Firstly, looking at the discussion https://math.stackexchange.com/questions/241315/three-ideas-of-perfect-sampling, the term "perfect sampling" does not seem adequate, since there are several aspects that don't sound perfect at all. The sampling becomes perfect from some point in the chain, but establishing a criteria may use different approaches. I don't know if you agree, but, isn't Perfect sampling achieved only through the Inverse transform sampling?

Another and most important question concerns the Inverse transform sampling (ITS). Let $X\sim F(x)$, where $F(x)$ is the cdf of $X$. According to the ITS, we have that $U=F(x)\sim Unif(0,1)$, then we sample $u$ from $Unif(0,1)$ and obtain sampled value $x$ of $X$ from $x=F^{-1}(u)$. Although this look more "perfect" to me, we have a problem, that an expression for the inverse of $F$ mostly is not available, that is why we have all the approximated methods.

So, I was wondering, what is wrong with the following strategy?
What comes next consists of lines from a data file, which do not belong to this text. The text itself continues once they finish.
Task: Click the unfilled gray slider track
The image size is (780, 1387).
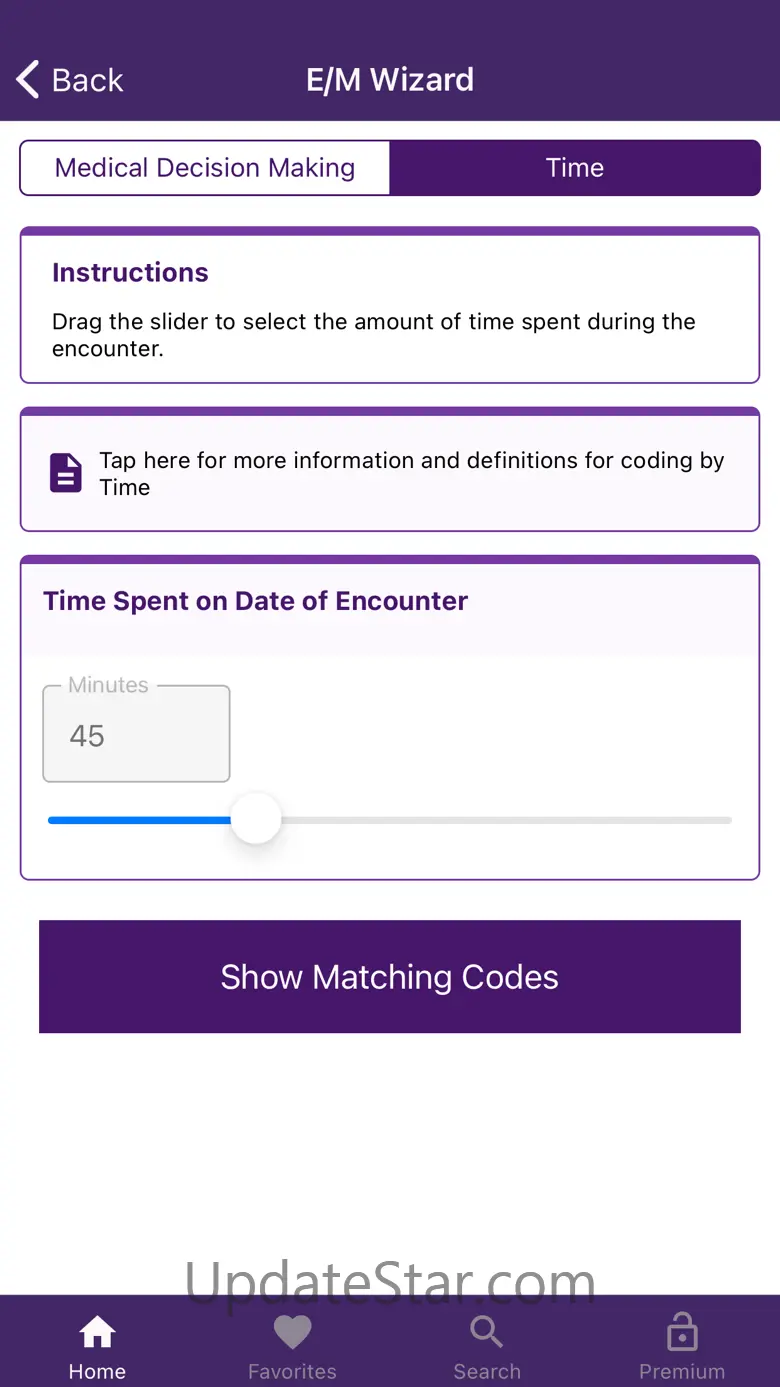Action: point(507,820)
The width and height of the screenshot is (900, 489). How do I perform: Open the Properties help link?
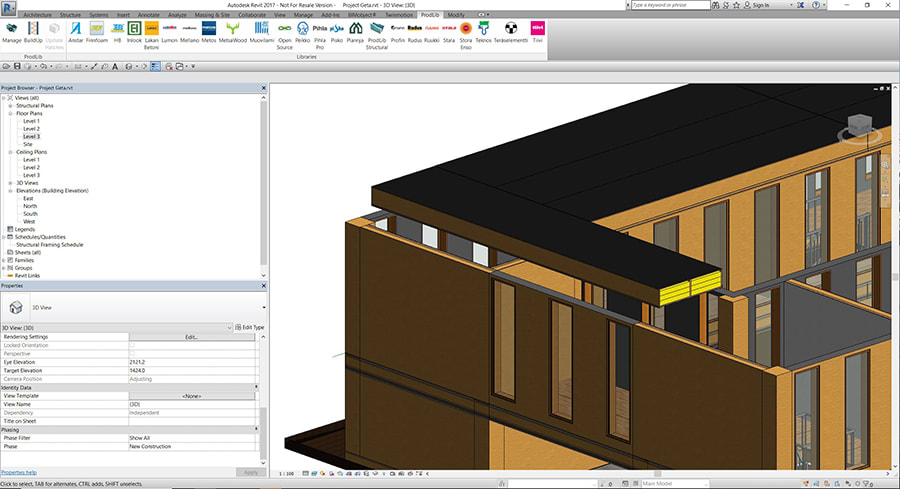pyautogui.click(x=19, y=472)
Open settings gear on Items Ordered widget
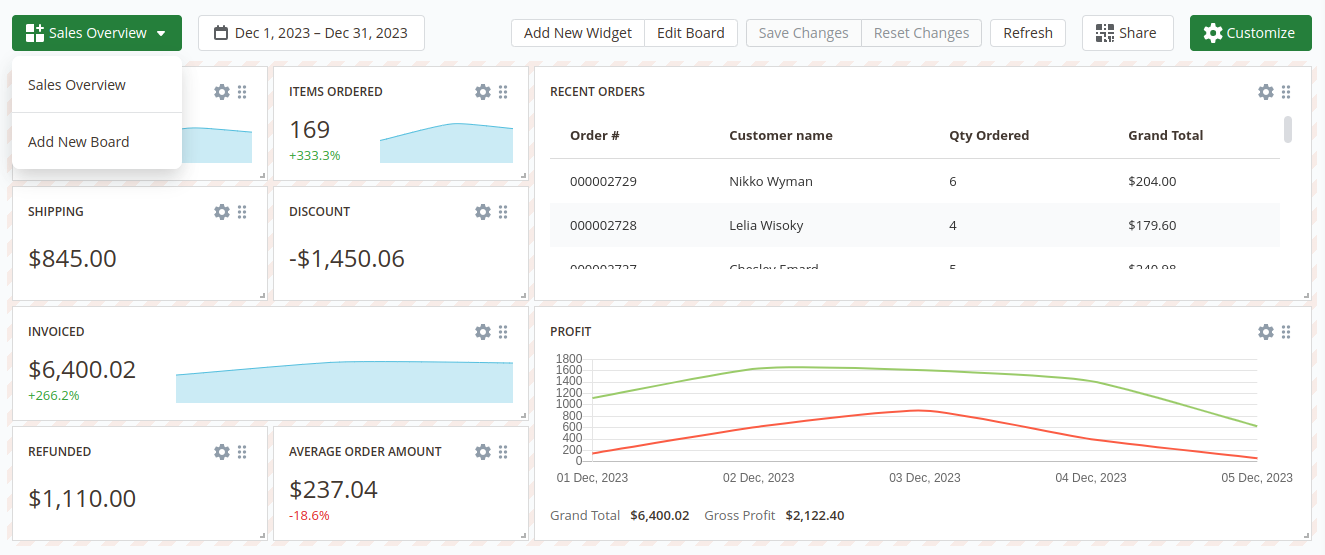This screenshot has width=1325, height=555. pyautogui.click(x=483, y=92)

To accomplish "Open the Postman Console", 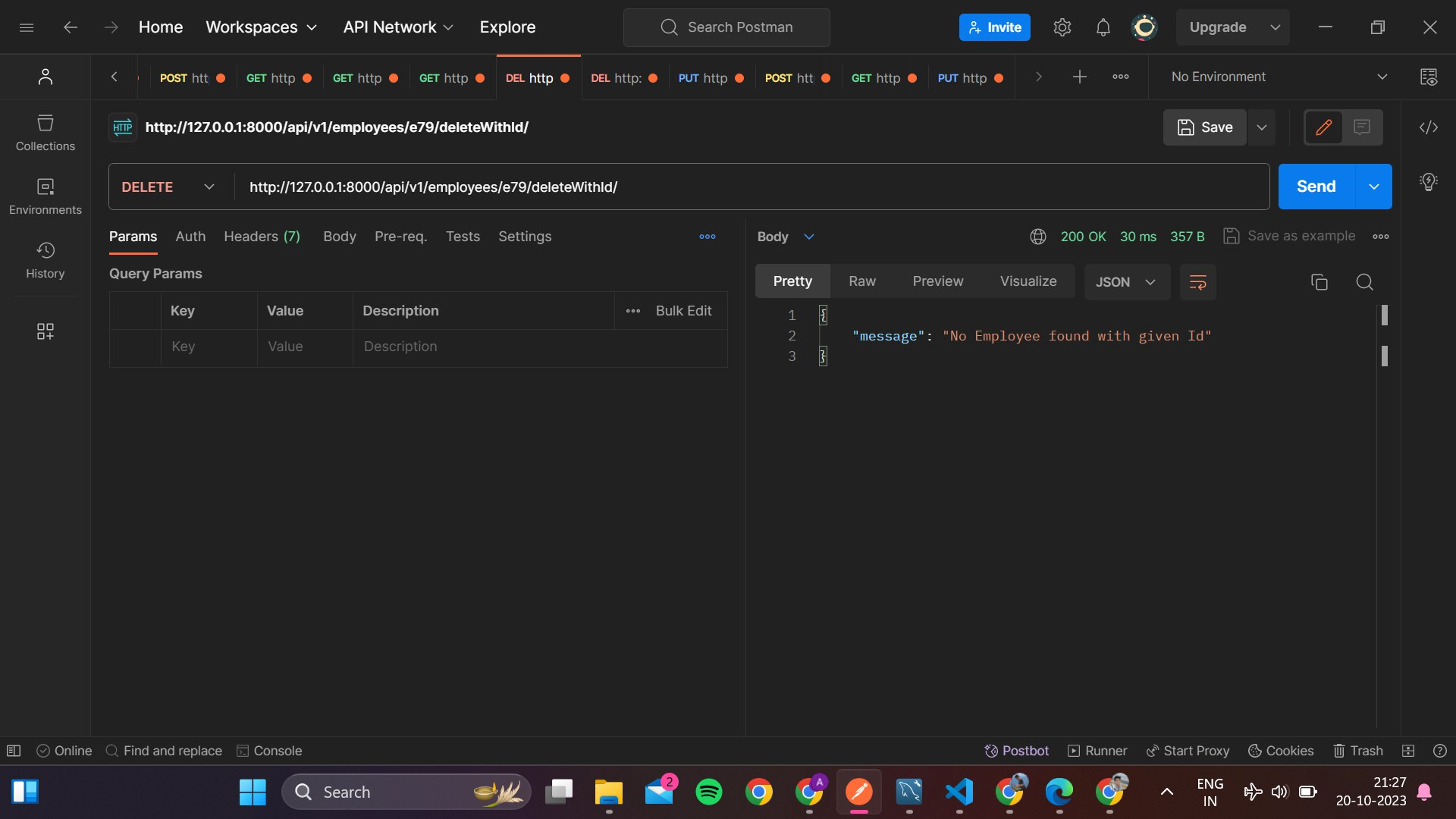I will 269,751.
Suppose that $F^{-1}(x)$ is not available, but evaluating $F(x)$ is (computationally) easy, so I could set a range $a<x_1<x_2<...x_n<b$ where $[a,b]\subset \mathbb{R}$, the number of points $n$ is chosen suitably, then by computing $u_1=F(x_1),...,u_n=F(x_n)$, we have table of values from which we can draw $x_i$ promptly by drawing $u_i\sim Unif(0,1)$. If we choose a large number of $x_i$ within the range, can we get a very good random number generator?
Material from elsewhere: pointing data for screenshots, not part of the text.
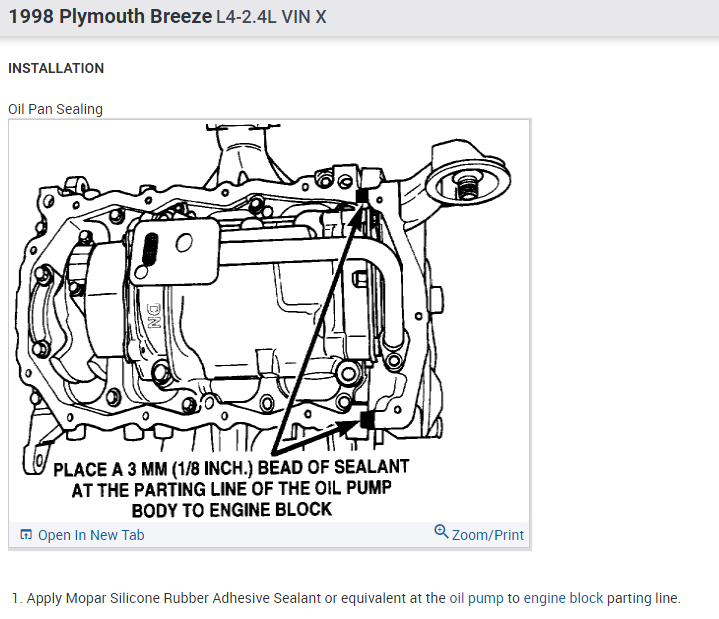Viewport: 719px width, 619px height.
Task: Click the upper black sealant mark in diagram
Action: [x=362, y=196]
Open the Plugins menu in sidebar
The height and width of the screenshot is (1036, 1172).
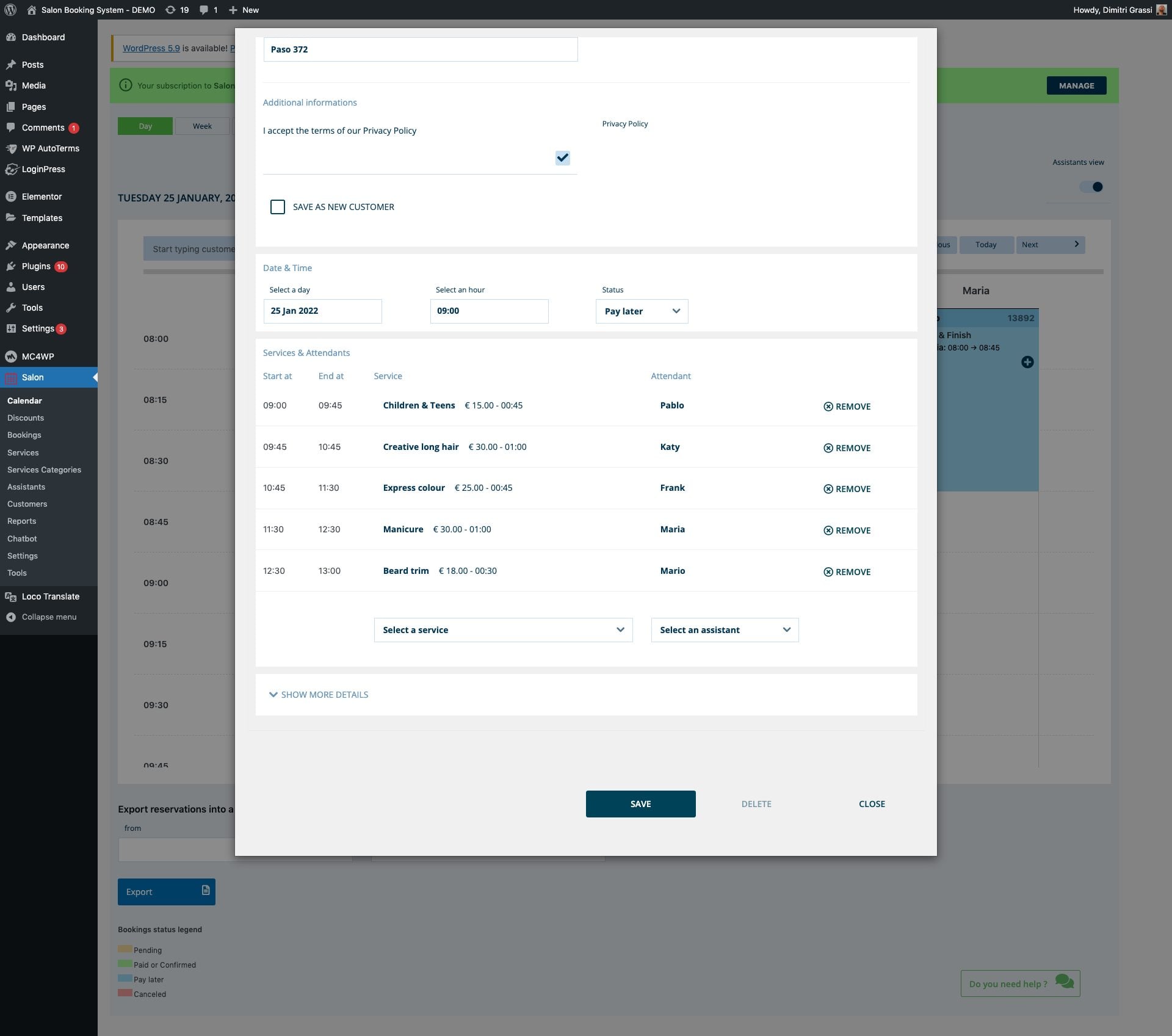click(36, 266)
A problem is when $X$ is defined in ranges such as $(-\infty,\infty)$ and $(0,\infty)$, because we can't be sure of what range to sample from.

Has anybody came across with some similar algorithm?

I hope to have passed the main idea, sorry, I was not formal because I would like to hear from your experiences. I would appreciate any comments. thanks in advance.